Dangers of caching: information from long ago may disappear unless  
it's refreshed periodically.  (-:

>> Obviously a new protocol would have to be able to interact with  
>> BGP and
>> be not much worse at talking BGP than a native speaker.

> Well, "interact with BGP" and "talk BGP" sound like two very  
> different things
> to me - unless by "talk BGP" you mean "emulate a BGP speaker".
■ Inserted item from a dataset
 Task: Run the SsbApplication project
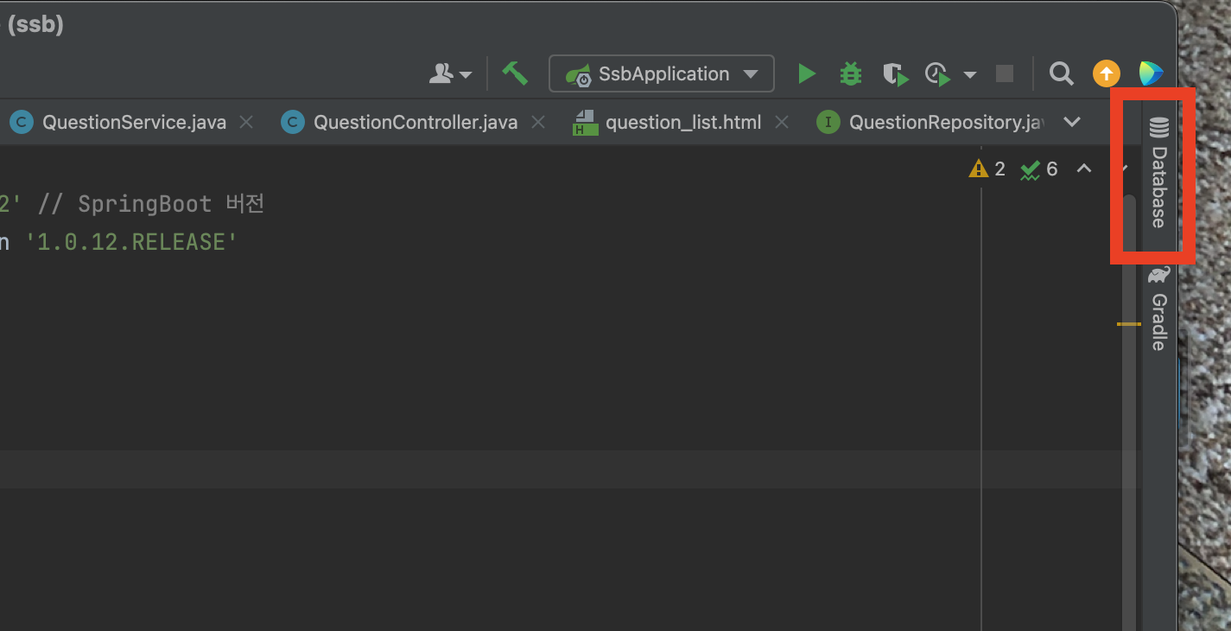[x=806, y=73]
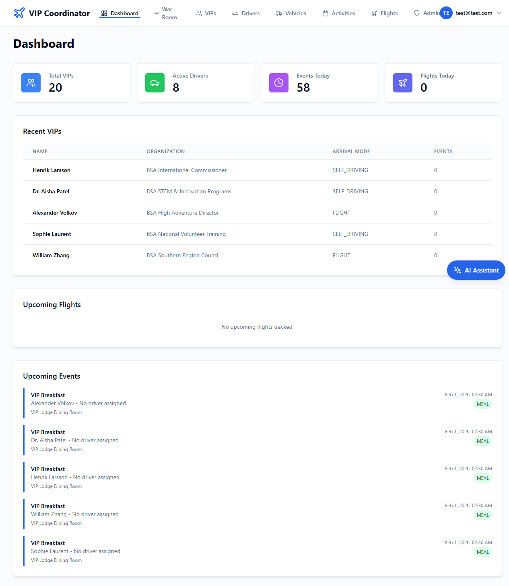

Yes, they are different things: there is the protocol, which would be  
more or less independent from BGP, and the implementation, which  
would almost certainly need to be able to talk both the new protocol  
and talk to BGP speakers. Whether this counts as emulating... don't  
know.

> The thing is that if you have a system with a fundamentally  
> different model
> of the world (e.g. map-based, instead of route-table based), the  
> interface
> between it and BGP is necessarily going to be something of a  
> kludge, and any
> emulation is perforce going to be be something less than stellar.

At the very least a new protocol would have to support the situation  
where the new protocol is spoken in the middle and BGP both on the  
left and on the right. Obviously the BGP speakers may at that point  
also interact through regular BGP, e.g.:

BGP A -- New -- BGP B
       \       /
         BGP C

(Where "new" may be one or more ASes running the new protocol.) So  
the new protocol must be able to emulate BGP processing so well that  
it allows A and B to make (almost) identical decisions as in the case  
where there was no new protocol. For instance, AS paths must be at  
least retained and probably be added to as information travels  
through the new protocol. It gets even more interesting when two  
clouds speaking the new protocol are separated by a BGP cloud.

I don't think an internet-wide map based protocol is feasible, unless  
aggregation is so draconian that the protocol itself becomes largely  
irrelevant and operators will mostly be dealing with traffic  
engineering exceptions rather than the protocol itself. A system  
where there is a map of the "center" of the network (as seen from a  
given vantage point) where mapping to/from prefix tables happens at  
the edges of the map would be very interesting.